Certifications such as ISO standards, environmental compliance declarations, and full material traceability are more than boxes to check. They offer assurance to businesses and regulators that the materials stacked in their storerooms or loaded into reactors meet current expectations. With green chemistry trends reshaping manufacturing, some companies now track the full eco-footprint of their intermediates, opting for greener solvents, renewable feedstocks, or energy-efficient synthesis as benchmarks for long-term partnership.

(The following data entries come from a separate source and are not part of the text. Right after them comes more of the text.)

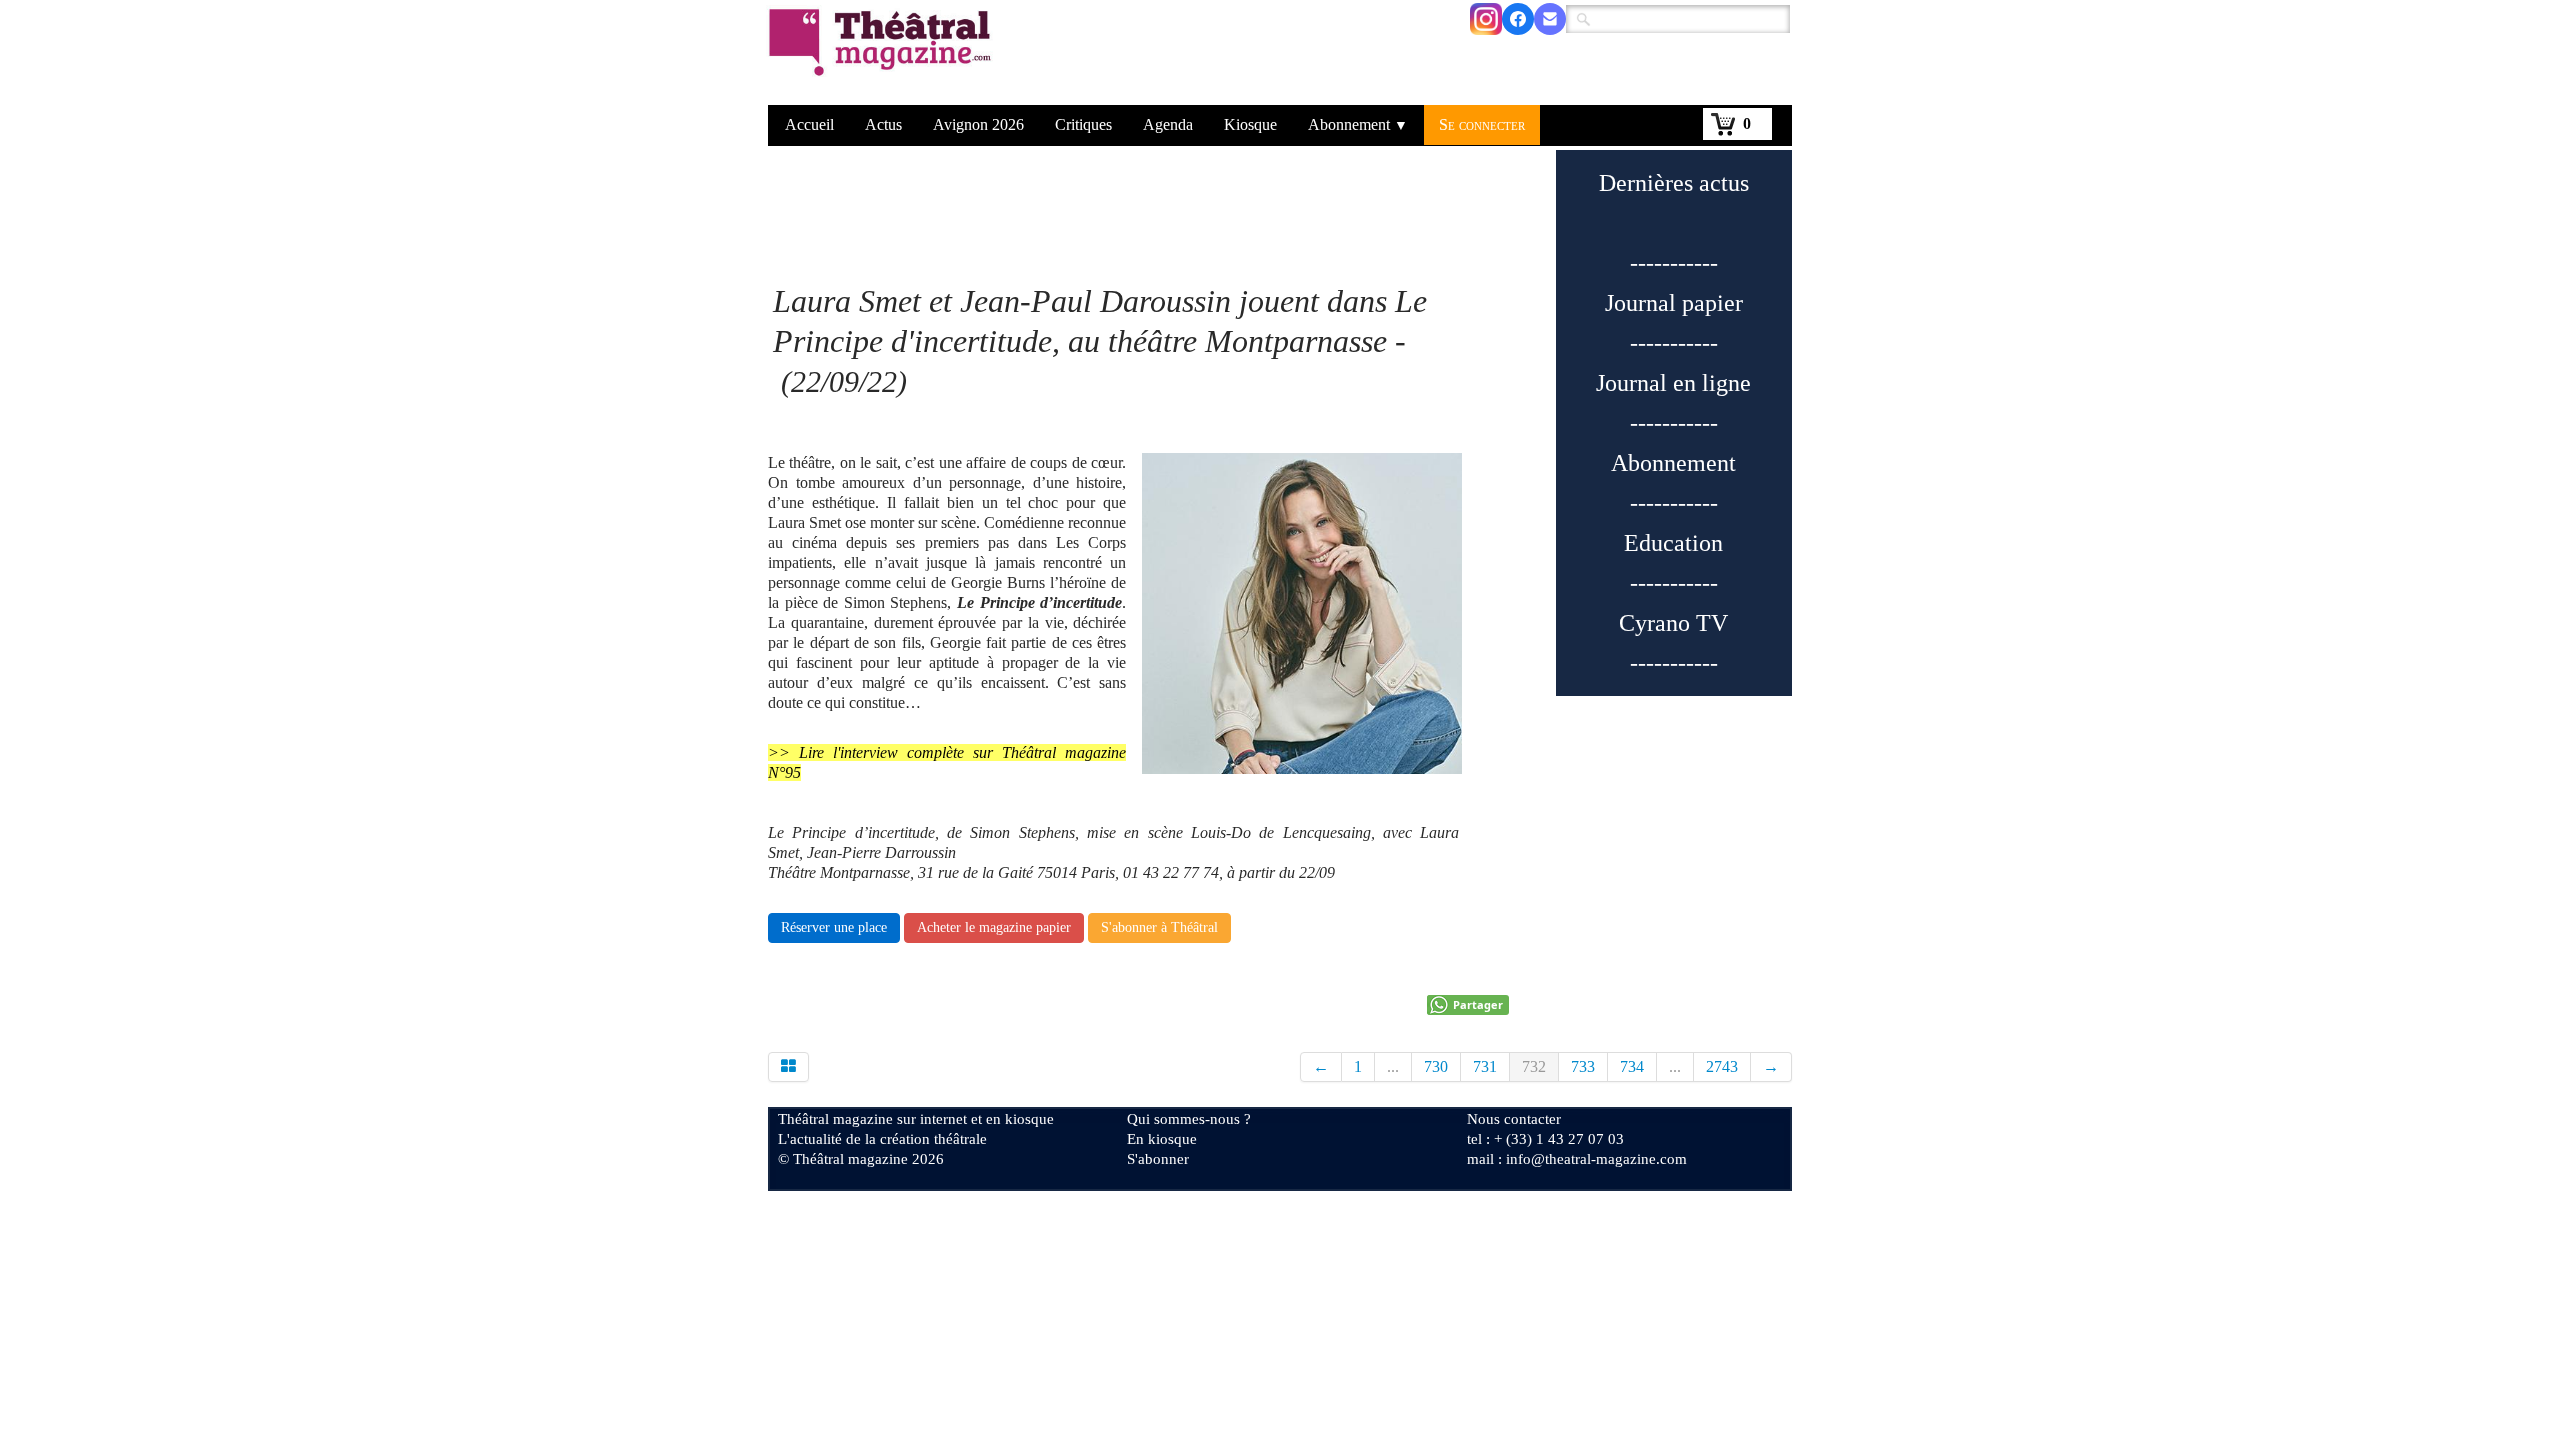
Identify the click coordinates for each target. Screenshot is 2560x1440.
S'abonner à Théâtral (1159, 927)
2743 (1722, 1066)
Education (1673, 543)
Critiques (1083, 124)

Nobody in the chemical industry stands still anymore; innovation and efficiency drive success in R&D and production alike. For 2.5-dibromo-3-methylpyridine, room for future improvement lies in upstream and downstream flexibility. Advances in continuous flow synthesis, for instance, promise purer products and higher throughput with reduced waste and lower energy consumption. Smart catalysis and flow reactors cut down on labor and offer more precise control, reducing the odds of runaway exotherms or fouled batches. Employing greener protocols helps limit solvent waste, lower CO2 output, and keep chemical footprints manageable.
On the sourcing front, strong supplier partnerships can ease headaches before they start. Regular technical exchanges, clear communication of changing specifications, and up-front problem-solving turn sourcing relationships from transactional to strategic. Collaborating on custom grades or specialty packaging unlocks further value, whether it’s limiting residual moisture, reducing fine dust, or short-cutting cumbersome handling routines.
Education adds another layer. Many teams working in process chemistry or scale-up don’t get hands-on experience with specialty intermediates until a project is in full swing. Investing in ongoing training — both formal and on the job — means fewer missteps, faster troubleshooting, and a tighter fit between lab discovery and plant execution. As routes shift and new synthetic methods emerge, keeping project teams updated on changing analytical or safety protocols shrinks the risk of compliance lapses or batch failures.
Over the last decade, I’ve seen research timelines grow tighter and demand for reliable chemical building blocks rise. 2.5-dibromo-3-methylpyridine answers that call for flexible, high-purity intermediates — the kind that handle lab-scale curiosity and full-scale production without drama. Its unique substitution pattern offers options for swift derivatization, while dependable suppliers back every batch with traceable analytics and responsive service. Process innovations, sustainability strides, and regulatory focus will only raise the bar for chemicals like this.
People often talk about breakthroughs in chemistry as if they come from nowhere, but real progress more often relies on solid, predictable building blocks ready when inspiration strikes. 2.5-dibromo-3-methylpyridine may not grab headlines, yet it quietly enables better science and faster solutions in crowded, competitive markets. Keeping a keen eye on quality, sourcing, and smart application ensures it keeps a place in the toolkit of chemists, engineers, and inventors plotting out the next generation of discoveries.